Wirtschaftsbericht: Österreich wächst nur langsam

Heute wird in Wien der Wirtschaftsbericht 2013 der Bundesregierung vorgestellt, im sechsten Jahr nach Ausbruch der internationalen Finanzkrise. Österreich kann sich, wie im Vorwort betont wird, im EU-Vergleich gut behaupten und wird heuer das 12. Jahr in Folge ein höheres Wachstum haben als die Eurozone, die allerdings in der Rezession ist.

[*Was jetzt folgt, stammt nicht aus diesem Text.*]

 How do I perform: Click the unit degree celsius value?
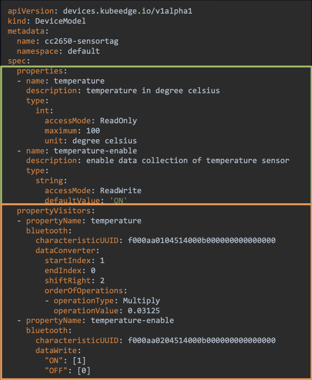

Wifo und IHS sehen die Wirtschaft in Österreich heuer ganz leicht wachsen, um 0,4 bis 0,6 Prozent. Für 2014 setzen sie immer noch ein Anziehen auf 1,6 bzw. 1,8 Prozent an. Prognosekürzungen häuften sich zuletzt aber wieder. Experten glauben, dass die Zeiten höherer Wachstumsraten auch nach dem Tiefpunkt für längere Zeit ohnedies vorbei sind.

Wahrscheinlich wird sich Österreich mittelfristig auf ein Umfeld gedämpfter und schwankender Nachfrage einstellen müssen, und vor dem Hintergrund seien reale Wachstumsraten der österreichischen Volkswirtschaft von etwa 1 Prozent als normal anzusehen, schreibt der Wirtschaftsforscher Ulrich Schuh vom Institut Eco Austria im Wirtschaftsbericht. Weil kein konjunktureller Rückenwind in Sicht sei, müsse die Wirtschaftspolitik vorkehren. Im Budget sei Spielraum für wachstumsfördernde Investitionen zu schaffen. Die Inflation im Land sei angesichts der Konjunkturlage deutlich überhöht. Zu Deutschland betrage das Inflations-Differenzial einen Prozentpunkt, was auf einen schleichenden Verlust von Wettbewerbsfähigkeit hindeute.